When I was filling in the ABBAB Pattern, I noticed a mistake I made. I filled in 3754 rows of Joel alleles into Heidi blank spots. In an ABBAB Pattern, I am only supposed to be filling in my alleles into Jon’s blanks. Here is the mistake:

That means in those positions, I’ll have an ABAAB Pattern where I should have an ABBAB Pattern. Oh no. So how do I fix that? I need a fix query. Under Pos ID, I’ll put in all the locations that are supposed to be ABBAB. Then I’ll make sure the first position isn’t the same as the second:

That results in only 103 rows.

If I update those 103 rows to Null, that should be a start:

Next I set the first position to be different than the last in this ABBAB Pattern:

That fixes another 212 rows. That may be all the rows to fix. I looked for more JoelfromDad = Heidi from dad where JoelfromDad <> LorifromDad and where JonfromDad <> LorifromDad, but didn’t see anything. The other updates must have been in areas with AAAAA by chance areas. In the meantime, I copied the first two columns on the left to the right, so I don’t lose my place when I am scanning across the spreadsheet.

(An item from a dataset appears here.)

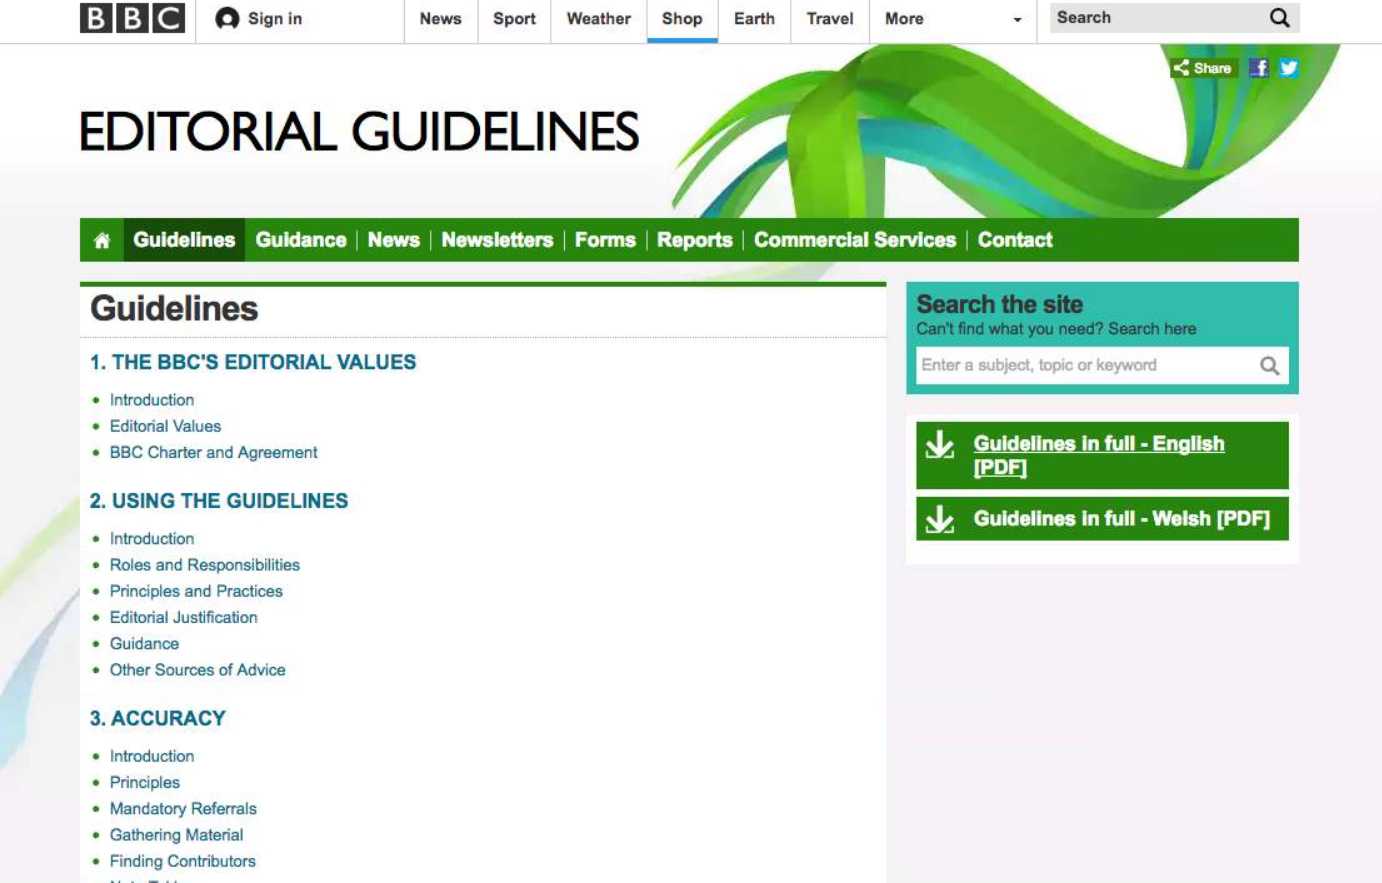
Task: Download Guidelines in full English PDF
Action: (1098, 455)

Dad Pattern Fill-in First Round

The dark blue areas are the ones where there should not be any filling in based on the Pattern.

Summary

  • The Fill-in Step is a major part of phasing. In this step I filled in over 1 million paternal alleles in my DNA and in my 4 siblings’ DNA.
  • I noticed a mistake I made along the way, but figured out a way to fix it.
  • I figured out a shortcut to describe the different patterns by way of ID’s. The shortcut involved using a concatenation of a concatenation.
  • I haven’t yet filled in the random AAAAA Patterns that are within the other patterns. I imagine that would be important to do at some point. I know that David Pike has a utility to find Runs of Homozygosity. I suppose that would be useful for filling in alleles.